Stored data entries
+--

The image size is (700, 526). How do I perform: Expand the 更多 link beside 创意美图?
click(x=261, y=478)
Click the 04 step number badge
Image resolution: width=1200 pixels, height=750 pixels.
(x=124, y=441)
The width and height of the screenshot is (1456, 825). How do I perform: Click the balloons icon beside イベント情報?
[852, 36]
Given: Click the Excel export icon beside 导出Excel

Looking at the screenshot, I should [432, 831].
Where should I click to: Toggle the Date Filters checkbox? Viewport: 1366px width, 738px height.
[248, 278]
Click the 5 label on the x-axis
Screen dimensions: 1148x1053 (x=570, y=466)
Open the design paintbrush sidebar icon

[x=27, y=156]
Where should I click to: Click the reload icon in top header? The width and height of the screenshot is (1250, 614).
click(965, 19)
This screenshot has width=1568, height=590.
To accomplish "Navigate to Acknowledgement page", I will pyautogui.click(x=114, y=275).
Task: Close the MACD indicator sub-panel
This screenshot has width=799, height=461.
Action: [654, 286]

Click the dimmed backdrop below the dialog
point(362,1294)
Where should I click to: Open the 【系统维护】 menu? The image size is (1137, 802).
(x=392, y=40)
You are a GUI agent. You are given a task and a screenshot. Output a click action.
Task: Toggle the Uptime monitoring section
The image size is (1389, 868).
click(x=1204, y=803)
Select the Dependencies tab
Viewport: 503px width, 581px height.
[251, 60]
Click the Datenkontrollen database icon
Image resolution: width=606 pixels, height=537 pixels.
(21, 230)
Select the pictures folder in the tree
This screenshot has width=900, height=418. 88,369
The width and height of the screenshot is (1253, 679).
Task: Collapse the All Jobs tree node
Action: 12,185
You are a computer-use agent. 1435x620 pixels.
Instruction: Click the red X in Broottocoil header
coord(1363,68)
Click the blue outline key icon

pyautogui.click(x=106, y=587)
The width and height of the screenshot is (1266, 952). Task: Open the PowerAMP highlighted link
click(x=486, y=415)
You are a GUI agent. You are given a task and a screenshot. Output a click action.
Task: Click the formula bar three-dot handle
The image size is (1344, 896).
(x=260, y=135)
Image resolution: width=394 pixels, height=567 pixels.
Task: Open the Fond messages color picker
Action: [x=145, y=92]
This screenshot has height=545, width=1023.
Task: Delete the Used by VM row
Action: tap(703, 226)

+--

**Work order**
Give back the entries exactly, so that each line matches the original.

**Output of the task**
The image size is (700, 526). How do I perform: Expand the 更多 link beside 创意美图?
click(x=261, y=478)
Click the 04 step number badge
Image resolution: width=1200 pixels, height=750 pixels.
(x=124, y=441)
The width and height of the screenshot is (1456, 825). How do I perform: Click the balloons icon beside イベント情報?
[852, 36]
Given: Click the Excel export icon beside 导出Excel

Looking at the screenshot, I should [432, 831].
Where should I click to: Toggle the Date Filters checkbox? Viewport: 1366px width, 738px height.
[248, 278]
Click the 5 label on the x-axis
Screen dimensions: 1148x1053 (x=570, y=466)
Open the design paintbrush sidebar icon

[x=27, y=156]
Where should I click to: Click the reload icon in top header? The width and height of the screenshot is (1250, 614).
click(965, 19)
This screenshot has width=1568, height=590.
To accomplish "Navigate to Acknowledgement page", I will pyautogui.click(x=114, y=275).
Task: Close the MACD indicator sub-panel
This screenshot has width=799, height=461.
Action: [654, 286]

Click the dimmed backdrop below the dialog
point(362,1294)
Where should I click to: Open the 【系统维护】 menu? The image size is (1137, 802).
(x=392, y=40)
You are a GUI agent. You are given a task and a screenshot. Output a click action.
Task: Toggle the Uptime monitoring section
The image size is (1389, 868).
click(x=1204, y=803)
Select the Dependencies tab
Viewport: 503px width, 581px height.
[251, 60]
Click the Datenkontrollen database icon
Image resolution: width=606 pixels, height=537 pixels.
(21, 230)
Select the pictures folder in the tree
This screenshot has width=900, height=418. 88,369
The width and height of the screenshot is (1253, 679).
Task: Collapse the All Jobs tree node
Action: 12,185
You are a computer-use agent. 1435x620 pixels.
Instruction: Click the red X in Broottocoil header
coord(1363,68)
Click the blue outline key icon

pyautogui.click(x=106, y=587)
The width and height of the screenshot is (1266, 952). Task: Open the PowerAMP highlighted link
click(x=486, y=415)
You are a GUI agent. You are given a task and a screenshot. Output a click action.
Task: Click the formula bar three-dot handle
The image size is (1344, 896).
(x=260, y=135)
Image resolution: width=394 pixels, height=567 pixels.
Task: Open the Fond messages color picker
Action: [x=145, y=92]
This screenshot has height=545, width=1023.
Task: Delete the Used by VM row
Action: tap(703, 226)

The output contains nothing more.